**Passage provided**:

Uncertainty as 300 private colleges close indefinitely

Uncertainty as 300 private colleges close indefinitely

Over 90,000 students enrolled in private colleges around the country before the Covid-19 pandemic struck the country have been left stranded after their institutions closed indefinitely.

A report by Citizen TV on Sunday, August 16, indicated that over 300 private colleges shut down following financial challenges occassioned by the pandemic. 

Most of the institutions were forced to shut down after the business environment became unbearable with landlords expecting full payment of monthly rent despite the colleges’ revenue streams running dry.

On August 3, the Kenya National Association of Private Colleges (KNAPC) wrote to the Ministry of Education asking for a bail out plan noting that the institutions had admitted over 260,000 students.

“It is unfortunate that the previous day we needed data for the Presidential Delivery Unit, only 410 institutions responded.

“So we have 300 institutions that ave folded up because they cannot be able to meet costs,” stated Ekra.

She further explained that it was hard to implement virtual learning for the institutions as most of the courses offered required hands-on engagement. 

“When we look at the medical students, these are people who are missing a lifetime chance to work during a pandemic.

“We have institutions like the private TVETs that are teaching tailoring. This students need to do practical work. How do you do this during a pandemic?” she wondered.

In their appeal, colleges pleaded with the government to allow them to commence with phased reopening from September rather than January 2021.

The association also urged the state to offer affordable e-learning as well as Kenya National Examinations Council (KNEC) andKenya Accountants and Secretaries National Examinations Board (KASNEB) exams.

This came roughly two weeks after the Kenya Private Schools Association (KPSA) announced an imminent closure of 124 private schools asking learners to look for alternatives.

KPSA Chairman Peter Ndoro warned that the situation could get worse and the effects could trickle down to public schools.

**Exercise instructions**:
(a) Summarize the article on private college closures in two sentences.
(b) Answer these questions from the article on private college closures:
(i) On what date did the Kenya National Association of Private Colleges write to the Ministry of Education?
(ii) How many institutions responded when data was needed for the Presidential Delivery Unit?
(iii) How many private schools did the Kenya Private Schools Association announce would close?
(c) State whether each statement agrees with the article on private college closures, and quote the words that decide it.
(i) The colleges asked to begin phased reopening in January 2021.
(ii) Landlords expected the colleges to pay full monthly rent.
(iii) Peter Ndoro warned that the effects could reach public schools.

**Extracted entries**:
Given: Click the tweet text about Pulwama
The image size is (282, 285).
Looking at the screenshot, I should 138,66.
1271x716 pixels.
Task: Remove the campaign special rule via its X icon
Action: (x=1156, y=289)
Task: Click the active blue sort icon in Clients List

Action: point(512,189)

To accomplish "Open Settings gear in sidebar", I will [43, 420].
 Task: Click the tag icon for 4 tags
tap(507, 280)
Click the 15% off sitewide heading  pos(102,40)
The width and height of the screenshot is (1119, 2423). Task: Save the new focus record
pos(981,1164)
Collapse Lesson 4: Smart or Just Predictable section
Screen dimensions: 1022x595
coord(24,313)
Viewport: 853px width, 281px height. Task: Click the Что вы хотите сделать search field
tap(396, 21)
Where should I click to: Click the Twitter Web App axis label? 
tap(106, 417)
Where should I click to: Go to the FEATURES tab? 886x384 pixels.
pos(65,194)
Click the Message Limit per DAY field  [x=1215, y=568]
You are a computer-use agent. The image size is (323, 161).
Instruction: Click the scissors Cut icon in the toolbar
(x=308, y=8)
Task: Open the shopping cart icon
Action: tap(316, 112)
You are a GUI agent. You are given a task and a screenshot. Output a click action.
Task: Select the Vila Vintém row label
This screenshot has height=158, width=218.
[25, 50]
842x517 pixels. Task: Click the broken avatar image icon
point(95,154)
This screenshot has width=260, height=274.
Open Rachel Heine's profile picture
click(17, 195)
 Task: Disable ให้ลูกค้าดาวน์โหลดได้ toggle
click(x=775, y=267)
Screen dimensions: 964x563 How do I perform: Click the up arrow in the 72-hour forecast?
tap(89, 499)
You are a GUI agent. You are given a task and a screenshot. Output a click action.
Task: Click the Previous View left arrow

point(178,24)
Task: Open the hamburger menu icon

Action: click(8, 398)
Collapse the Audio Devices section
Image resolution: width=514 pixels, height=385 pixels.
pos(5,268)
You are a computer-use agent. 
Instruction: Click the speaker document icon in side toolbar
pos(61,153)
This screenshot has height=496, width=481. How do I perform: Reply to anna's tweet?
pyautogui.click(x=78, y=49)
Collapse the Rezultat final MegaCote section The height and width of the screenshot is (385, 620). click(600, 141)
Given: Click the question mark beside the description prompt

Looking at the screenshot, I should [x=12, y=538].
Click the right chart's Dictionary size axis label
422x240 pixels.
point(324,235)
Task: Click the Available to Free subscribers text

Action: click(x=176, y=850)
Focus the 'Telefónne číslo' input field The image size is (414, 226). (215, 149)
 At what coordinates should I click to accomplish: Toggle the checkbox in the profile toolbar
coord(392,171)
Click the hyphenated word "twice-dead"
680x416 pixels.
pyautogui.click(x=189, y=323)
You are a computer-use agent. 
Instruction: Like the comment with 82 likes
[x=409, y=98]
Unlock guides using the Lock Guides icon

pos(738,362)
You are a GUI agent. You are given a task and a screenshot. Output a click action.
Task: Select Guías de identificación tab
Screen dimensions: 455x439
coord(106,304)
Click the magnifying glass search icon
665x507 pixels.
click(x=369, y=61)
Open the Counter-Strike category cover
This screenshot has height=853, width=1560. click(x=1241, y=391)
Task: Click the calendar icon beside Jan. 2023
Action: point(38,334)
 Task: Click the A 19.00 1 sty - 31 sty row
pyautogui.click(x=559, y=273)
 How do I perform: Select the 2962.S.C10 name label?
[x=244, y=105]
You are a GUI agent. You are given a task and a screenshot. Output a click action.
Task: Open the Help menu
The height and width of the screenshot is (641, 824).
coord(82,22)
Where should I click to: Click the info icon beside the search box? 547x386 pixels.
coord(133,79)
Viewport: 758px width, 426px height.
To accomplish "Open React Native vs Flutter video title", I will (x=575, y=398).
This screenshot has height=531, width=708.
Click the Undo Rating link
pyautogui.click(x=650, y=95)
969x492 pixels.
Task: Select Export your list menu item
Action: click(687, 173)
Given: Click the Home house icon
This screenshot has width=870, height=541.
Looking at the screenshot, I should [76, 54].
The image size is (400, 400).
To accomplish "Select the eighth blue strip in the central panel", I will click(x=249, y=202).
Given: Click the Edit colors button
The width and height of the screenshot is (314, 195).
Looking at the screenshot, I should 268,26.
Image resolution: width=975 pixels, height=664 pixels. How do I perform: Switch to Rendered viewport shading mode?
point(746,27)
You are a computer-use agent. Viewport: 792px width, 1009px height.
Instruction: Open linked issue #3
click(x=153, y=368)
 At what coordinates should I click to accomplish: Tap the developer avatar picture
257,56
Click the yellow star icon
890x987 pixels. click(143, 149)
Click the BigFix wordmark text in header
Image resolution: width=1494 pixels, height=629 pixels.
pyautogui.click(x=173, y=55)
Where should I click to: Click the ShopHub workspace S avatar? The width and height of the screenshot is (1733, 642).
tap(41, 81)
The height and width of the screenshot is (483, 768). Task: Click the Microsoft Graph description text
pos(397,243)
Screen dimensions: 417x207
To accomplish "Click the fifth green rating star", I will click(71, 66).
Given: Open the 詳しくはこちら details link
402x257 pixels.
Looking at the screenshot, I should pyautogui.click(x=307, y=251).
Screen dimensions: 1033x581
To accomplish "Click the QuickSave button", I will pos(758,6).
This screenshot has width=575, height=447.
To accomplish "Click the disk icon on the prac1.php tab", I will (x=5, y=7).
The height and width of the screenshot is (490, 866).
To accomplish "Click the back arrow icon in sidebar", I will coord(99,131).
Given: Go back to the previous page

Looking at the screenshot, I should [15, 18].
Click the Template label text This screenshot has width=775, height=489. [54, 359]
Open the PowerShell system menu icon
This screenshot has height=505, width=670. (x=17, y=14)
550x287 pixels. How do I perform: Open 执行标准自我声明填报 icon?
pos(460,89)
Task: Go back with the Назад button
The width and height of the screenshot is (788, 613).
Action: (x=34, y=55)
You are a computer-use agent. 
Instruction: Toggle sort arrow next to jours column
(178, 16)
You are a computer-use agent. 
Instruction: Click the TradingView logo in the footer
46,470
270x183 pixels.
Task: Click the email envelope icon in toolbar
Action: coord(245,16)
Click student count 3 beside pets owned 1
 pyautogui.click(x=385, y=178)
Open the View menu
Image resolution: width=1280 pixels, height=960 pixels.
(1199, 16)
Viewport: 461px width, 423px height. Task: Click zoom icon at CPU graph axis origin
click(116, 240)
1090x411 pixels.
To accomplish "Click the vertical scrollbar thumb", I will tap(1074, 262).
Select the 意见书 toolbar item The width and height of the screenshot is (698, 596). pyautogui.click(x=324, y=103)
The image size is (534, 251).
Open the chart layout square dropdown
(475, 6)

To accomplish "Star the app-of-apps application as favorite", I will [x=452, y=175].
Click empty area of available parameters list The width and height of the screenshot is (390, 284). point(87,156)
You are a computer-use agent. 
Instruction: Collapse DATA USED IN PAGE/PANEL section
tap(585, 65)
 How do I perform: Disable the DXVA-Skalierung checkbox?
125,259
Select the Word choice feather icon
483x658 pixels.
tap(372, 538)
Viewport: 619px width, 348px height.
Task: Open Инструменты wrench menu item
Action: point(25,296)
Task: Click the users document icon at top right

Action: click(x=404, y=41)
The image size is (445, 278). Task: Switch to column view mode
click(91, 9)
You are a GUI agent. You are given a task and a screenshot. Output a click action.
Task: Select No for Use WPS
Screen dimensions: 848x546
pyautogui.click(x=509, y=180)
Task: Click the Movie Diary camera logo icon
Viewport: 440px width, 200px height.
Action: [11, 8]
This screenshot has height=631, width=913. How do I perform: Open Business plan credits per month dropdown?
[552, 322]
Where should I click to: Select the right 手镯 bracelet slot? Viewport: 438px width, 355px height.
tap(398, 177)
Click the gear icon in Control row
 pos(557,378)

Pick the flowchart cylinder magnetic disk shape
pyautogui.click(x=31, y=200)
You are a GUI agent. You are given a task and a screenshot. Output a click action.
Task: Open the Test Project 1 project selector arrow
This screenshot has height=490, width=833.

**Responses by item number**:
(a) Over 300 private colleges have closed indefinitely because of financial challenges brought on by the Covid-19 pandemic, leaving over 90,000 students stranded. The Kenya National Association of Private Colleges asked the Ministry of Education for a bailout and urged the government to allow phased reopening from September rather than January 2021.

(b)
(i) August 3
(ii) 410
(iii) 124

(c)
(i) No: "allow them to commence with phased reopening from September rather than January 2021"
(ii) Yes: "landlords expecting full payment of monthly rent"
(iii) Yes: "the effects could trickle down to public schools"